Blackcock

Has summer finally arrived, or is it another false dawn? Whatever, there was a good forecast, so it was another early start (3am) to count blackcock leks.

I stopped for a quick listen at the long-eared owl site from last year, but not a squeak. Three snipe were drumming though, so their breeding season is in full swing.

By first light I was in place at the fist lek, and through my telescope I could see 18 males furiously displaying to the five females feigning disinterest. As I walked further along the track to the next lek, I noticed an old milestone (6) in the heather – this must have been the main road north in times gone, and I guess the six refers to the distance to Blair Atholl or perhaps Blair Castle, stronghold of the Dukes of Atholl (the Duke still has a private army, the only one in UK). Well worth a visit.
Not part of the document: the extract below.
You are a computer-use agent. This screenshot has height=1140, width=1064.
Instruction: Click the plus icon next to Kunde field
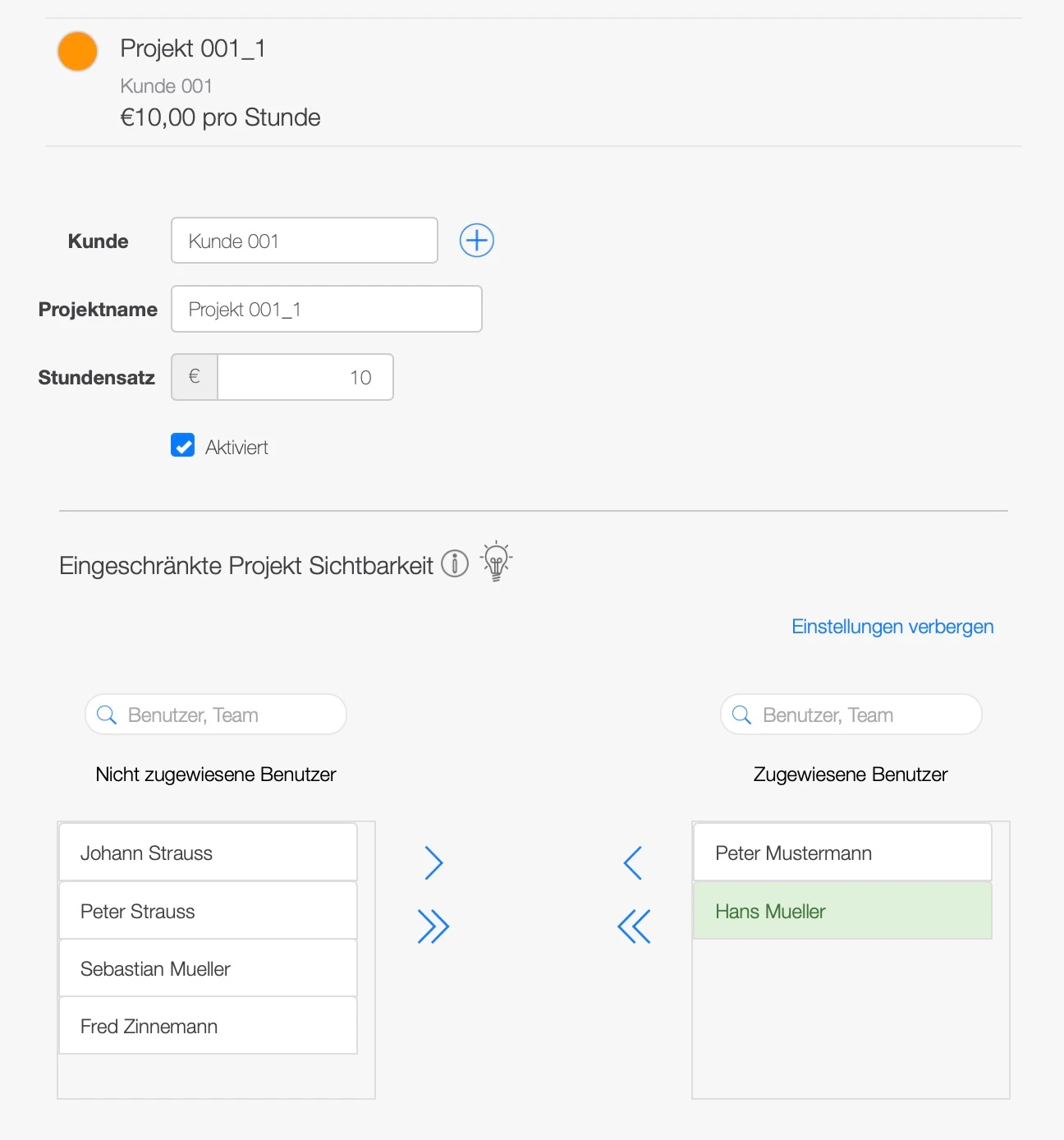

Anyway, we digress. At the next lek 12 blackcock were doing their absolute best to impress the 7 greyhens present, though one did seem to be a bit off-message and was displaying all to himself facing away from all the others. I wondered if the girls move from lek to lek eying up the boys, a bit like going out ‘clubbing’’. A herd of 38 very scruffy red deer stags (mounting) wandered across the lek, and two seemed to pick up on the atmosphere and started sparring; they soon lost interest.

At long last the bitter north wind had dropped, and a couple of skeins of pink footed geese were heading north – next stop Iceland, or perhaps one more stop-over in the north of Scotland to feed up for the crossing. I’ve got a feeling the wind is forecast to return, so I wished them well as they went overhead – I counted 150 in one group.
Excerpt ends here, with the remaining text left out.